| PROMPT |
Only one stretch of the data below is wanted: the lines starting at the one with "Vivier Redness Solution (295, 784)" and ending at the one with "ZO – Exfoliation Accelerator (295, 1217)", both included, given again exactly.

►

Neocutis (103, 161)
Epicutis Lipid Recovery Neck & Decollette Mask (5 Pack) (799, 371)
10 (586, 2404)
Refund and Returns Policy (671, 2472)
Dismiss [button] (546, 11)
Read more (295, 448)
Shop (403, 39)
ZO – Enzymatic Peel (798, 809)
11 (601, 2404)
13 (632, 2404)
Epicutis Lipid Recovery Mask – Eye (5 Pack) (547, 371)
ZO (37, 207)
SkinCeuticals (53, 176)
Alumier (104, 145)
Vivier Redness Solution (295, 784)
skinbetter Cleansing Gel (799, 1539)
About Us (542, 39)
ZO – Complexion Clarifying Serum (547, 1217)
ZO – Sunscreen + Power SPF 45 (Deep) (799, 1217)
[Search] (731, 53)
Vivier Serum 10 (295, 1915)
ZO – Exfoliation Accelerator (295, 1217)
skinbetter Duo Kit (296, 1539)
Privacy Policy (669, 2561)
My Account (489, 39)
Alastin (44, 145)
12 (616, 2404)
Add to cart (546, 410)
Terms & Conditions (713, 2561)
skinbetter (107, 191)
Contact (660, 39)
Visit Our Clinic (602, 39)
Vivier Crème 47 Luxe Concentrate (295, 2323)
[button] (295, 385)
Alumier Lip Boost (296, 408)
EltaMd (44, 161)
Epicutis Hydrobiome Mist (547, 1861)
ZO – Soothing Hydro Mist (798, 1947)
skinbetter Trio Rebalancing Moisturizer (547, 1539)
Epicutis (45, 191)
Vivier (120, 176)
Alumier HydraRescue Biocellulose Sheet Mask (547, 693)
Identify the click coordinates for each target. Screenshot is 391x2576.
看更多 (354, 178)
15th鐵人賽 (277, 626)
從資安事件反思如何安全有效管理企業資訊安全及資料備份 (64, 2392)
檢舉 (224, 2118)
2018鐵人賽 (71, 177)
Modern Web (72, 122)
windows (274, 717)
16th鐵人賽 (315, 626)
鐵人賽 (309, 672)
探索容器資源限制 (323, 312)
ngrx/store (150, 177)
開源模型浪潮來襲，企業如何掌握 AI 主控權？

◄

| SOLUTION |
Vivier Redness Solution (295, 784)
skinbetter Cleansing Gel (799, 1539)
About Us (542, 39)
ZO – Complexion Clarifying Serum (547, 1217)
ZO – Sunscreen + Power SPF 45 (Deep) (799, 1217)
[Search] (731, 53)
Vivier Serum 10 (295, 1915)
ZO – Exfoliation Accelerator (295, 1217)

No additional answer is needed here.